À la galerie Semiose, une douzaine de nouvelles toiles et sculptures explorent le motif du double.

 Paris. On a d’abord connu Françoise Pétrovitch en lavis et aquarelle, puis dans un second temps en céramique. À l’occasion de sa troisième exposition à la galerie Semiose depuis 2013 (elle était auparavant à la galerie RX), on la retrouve en peinture et en bronze, belle preuve de sa volonté à se renouveler.

S’il fallait trouver un thème à l’ensemble d’une dizaine de toiles et deux sculptures toutes inédites ici présentées, on miserait volontiers sur celui du double. Le double explicitement incarné par les deux bronzes puisque le premier, Fille au masque, évoque, comme son titre l’indique, une tête de jeune fille pourvue de cheveux rouges et d’un masque d’animal lui cachant le visage. Tandis que le second, Ile, montre un buste posé dans un bassin en zinc végétalisé et surmonté d’un visage découvert portant le masque sur le sommet du crâne. Les deux œuvres permettent en outre à l’artiste d’introduire la couleur dans la sculpture, avec une vraie peinture rouge pour la chevelure sur la première et du vert pour les plantes aquatiques dans l’eau du bassin de la seconde.

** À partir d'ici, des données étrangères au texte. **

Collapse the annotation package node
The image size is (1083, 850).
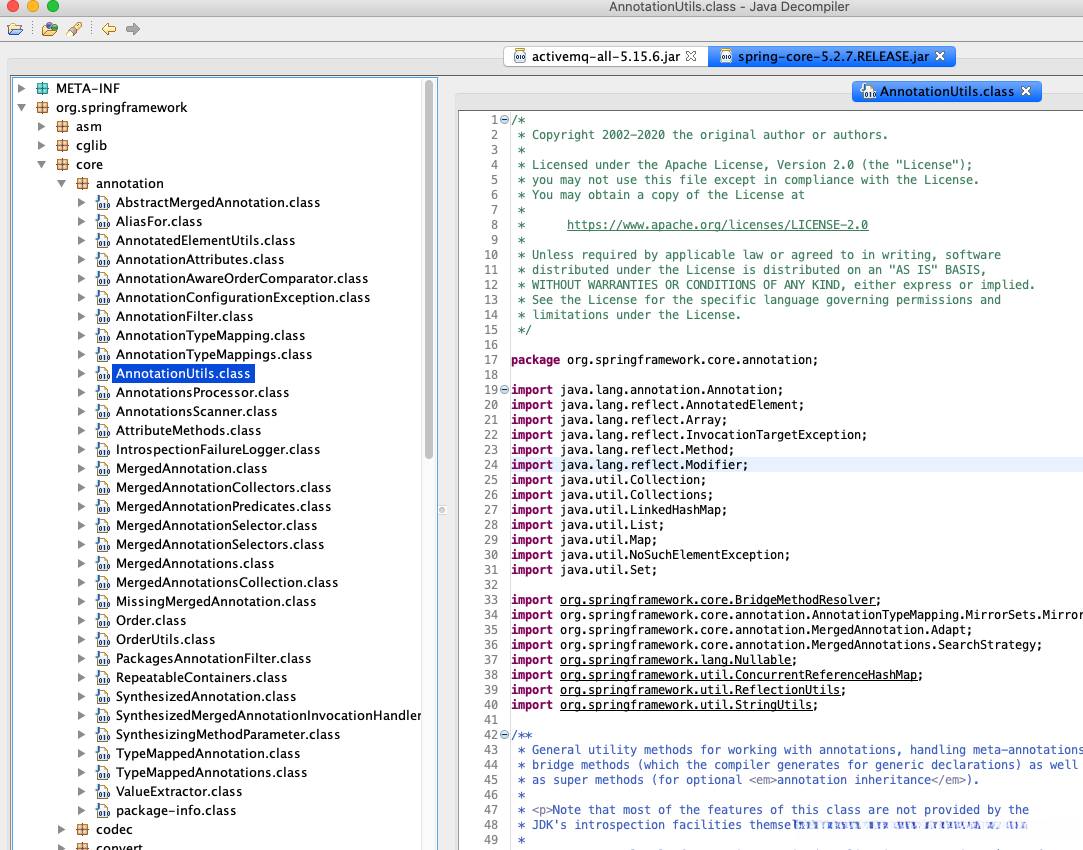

Le double se dédouble ensuite avec les toiles réparties en deux séries. L’une, la bien nommée « Nocturne », est constituée de toiles aux fonds brun sombre ou noirs, au milieu desquels émergent ici une main gantée violette, là une branche de fleurs rouges, ailleurs un garçonnet avec un masque (encore) sur la tête et la peau rouge. Chacun des sujets semble sortir de la pénombre dans un éclat de couleur qui vient de la peinture, comme une lumière intérieure, comme une braise.

Fluidité du trait
La seconde série, toute récente et sans titre, prend le parti inverse. À la densité, à la profondeur, à l’immobilité suspendue des précédentes répond ici un travail sur la clarté, sur la fluidité du trait, sur la rapidité d’exécution, sur la surface palpable qui rappelle les splendides transparences et la liberté dont témoigne habituellement Françoise Pétrovitch dans ses aquarelles. Face à ces toiles, on a l’impression de voir la peinture en train de se faire. Nul doute que dans cette discipline, l’artiste a grandi. Tout comme les enfants qui peuplaient auparavant ses œuvres et qui sont maintenant des jeunes gens ou des adolescents, que Pétrovitch profile avec tendresse et précision dans les gestes et attitudes qui les caractérisent, alanguis, indolents, rêveurs, mélancoliques. Même s’il reste du vert dans certains tableaux, le paradis des amours enfantines semble « déjà plus loin que l’Inde et la Chine » comme l’écrivait Baudelaire.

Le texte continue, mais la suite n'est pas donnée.